The dimensions of Marlins Park have been well discussed in the past, but suffice to say that it is quite a change from last season, even if the only major difference was moving the short fence in left field out 20 feet. The Marlins will host the next five games in our own very cozy park
|Proj Win%||Proj ERA||FIP||ERA||Marlins||Mets||ERA||FIP||Proj ERA||Proj Win%|
Mark Buehrle will take the mound for the Marlins, and Mark Buehrle is as Mark Buehrle as he gets. His current ERA is pretty low, and it is fueled by a .256 BABIP in the face of a defense that we have seen perform very poorly otherwise. Nevertheless, his 4.04 FIP is very familiar, as it is quite similar to his career 4.13 FIP. Outperforming his FIP is nothing new, and while we are not expecting him to continue at such a low ERA, it would not surprise me to see a carbon copy of almost any other Buehrle season in this one.
Johan Santana, on the other hand, is quite a surprise.
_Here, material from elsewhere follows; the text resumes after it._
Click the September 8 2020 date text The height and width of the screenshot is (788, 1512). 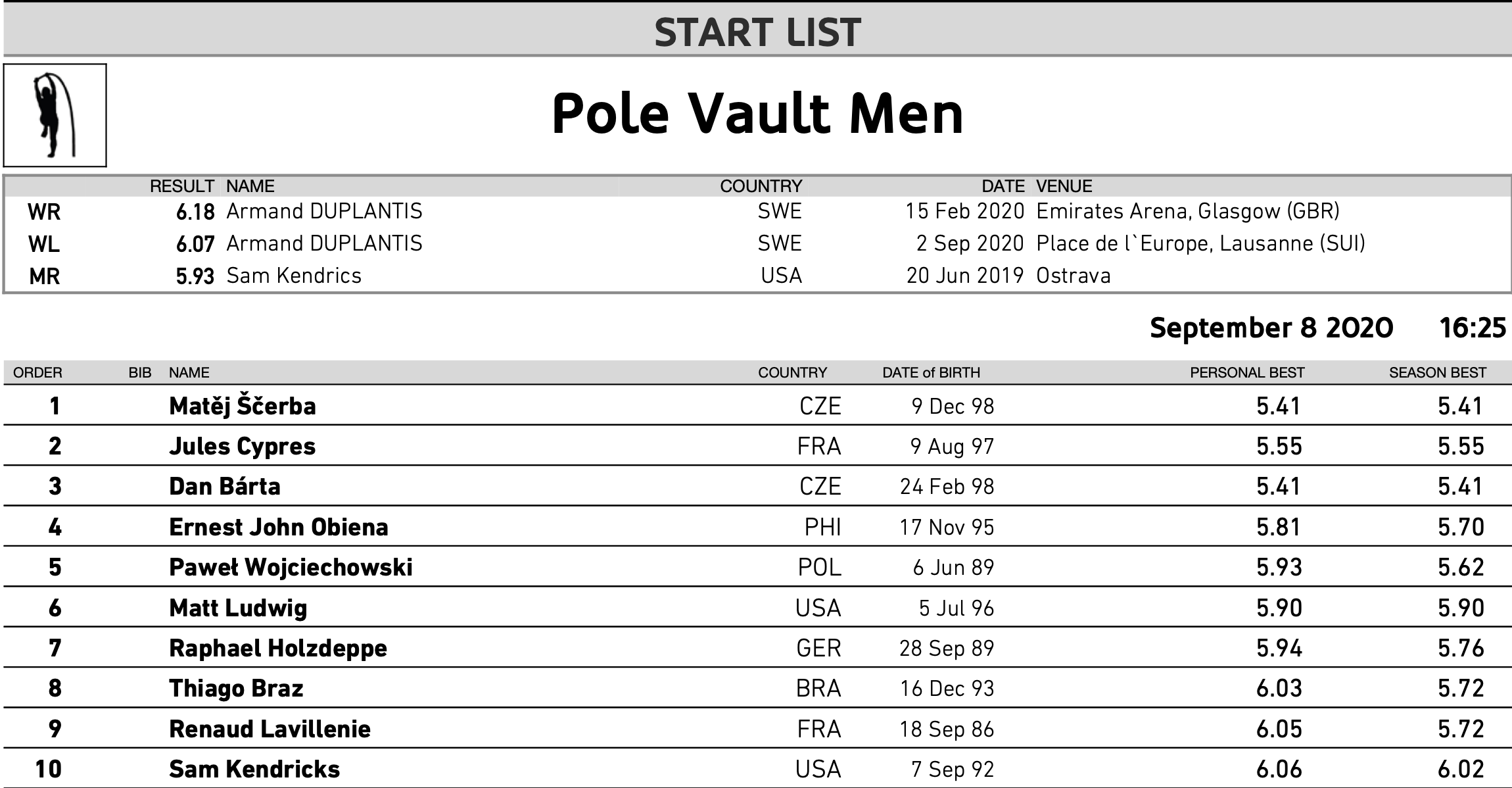(x=1271, y=328)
Santana has been an absolute revelation after spending the majority of the last two seasons out of the game with injury. His strikeout rate is up to his 2007 Minnesota Twins level, which is pretty impressive given how that strikeout rate had been steadily declining in the seasons after that. His ERA and FIP are extremely impressive, and it is puzzling to see him performing so well despite a now 88 mph fastball. Part of the reason the Mets have been so competitive is that they have had the Santana they thought they acquired way back in 2008.
|Order||Player||Proj wOBA vs. LHP|
It appears as though Ozzie Guillen has decided to yet another new lineup in the face of small sample size struggles. With Bonifacio mired in a .222/.333/.250 slump during the opening of May, he has been moved down in the lineup in favor of Omar Infante, who occupied the second slot for the majority of the 2011 season. Of course, Infante is still pretty hot right now, but moving Bonifacio down is a benefit at least in the sense that having him hit in front of worse hitters like John Buck and the pitcher add value to his stolen bases.
However, having Logan Morrison, the team's only lefty, bat in the cleanup spot against a left-hander seems silly no matter what you think about Morrison's relatively even career splits. At least Stanton has moved up to the number five spot.